■ WHAT THE TASK ASKS
Only the text of the records belongs in the answer, copied exactly and without pictures.

■ Screenshot grounding data

⟨

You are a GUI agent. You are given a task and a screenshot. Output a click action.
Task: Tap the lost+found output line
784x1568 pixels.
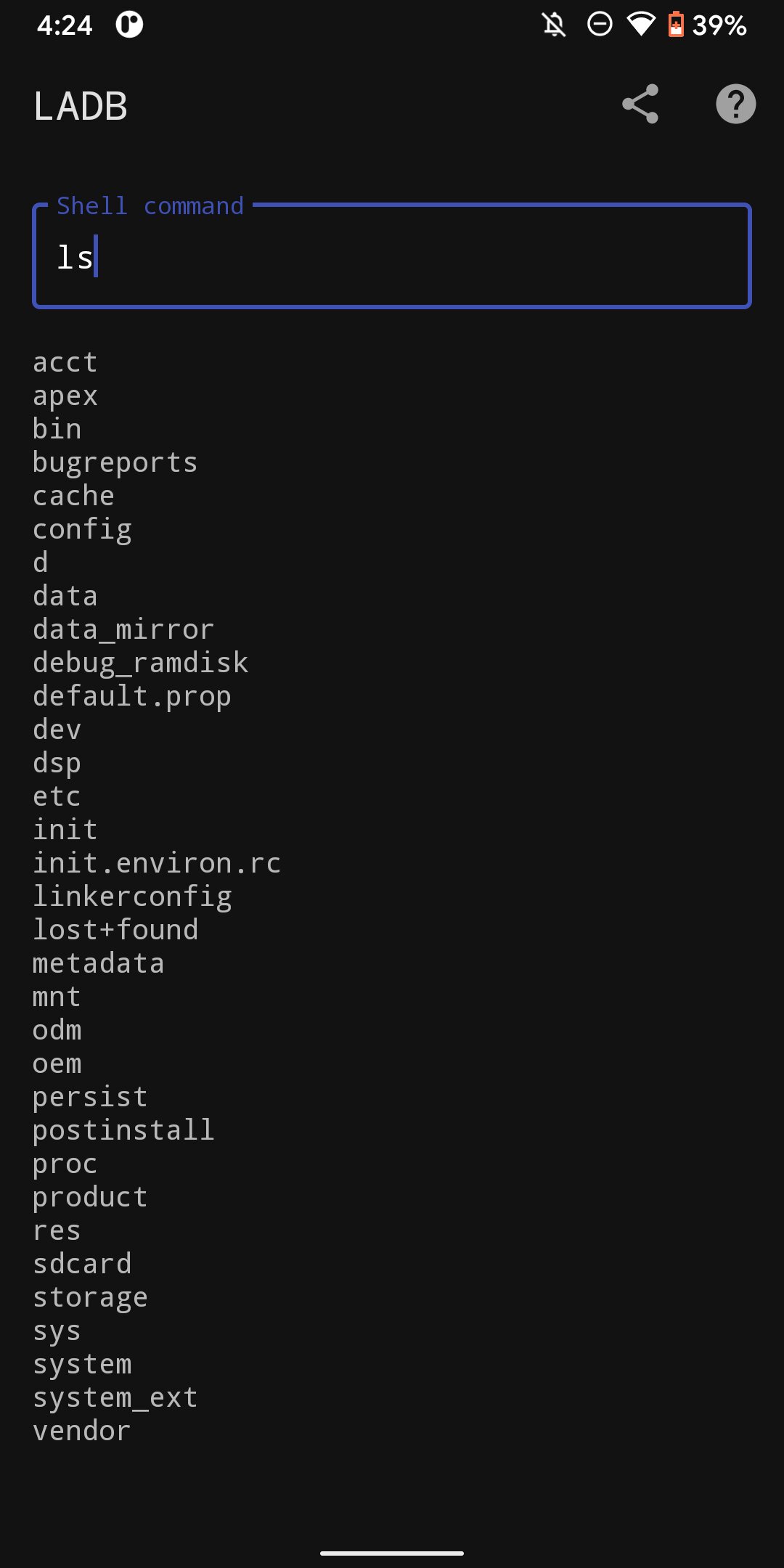[115, 930]
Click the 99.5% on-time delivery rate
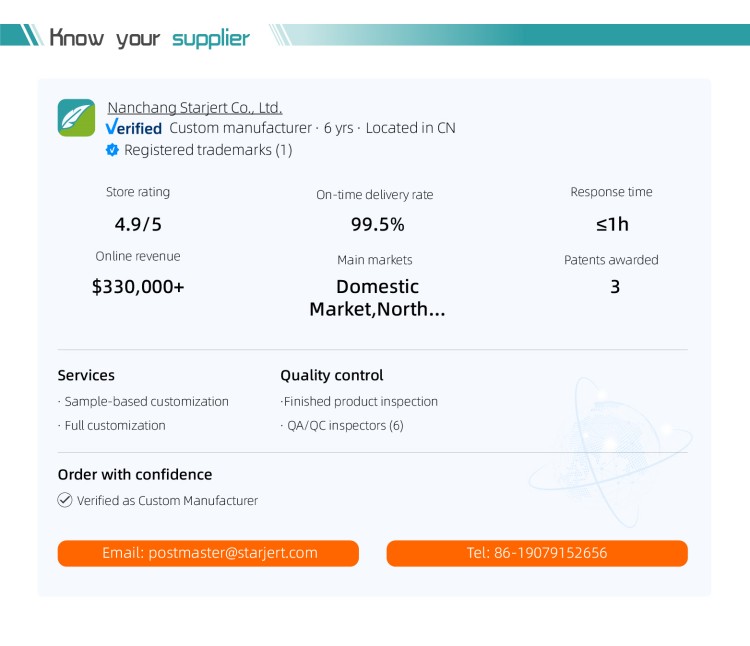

⟩

■ ANSWER TO THIS PROBLEM
You are a GUI agent. You are given a task and a screenshot. Output a click action.
Task: Tap the lost+found output line
784x1568 pixels.
[115, 930]
Click the 99.5% on-time delivery rate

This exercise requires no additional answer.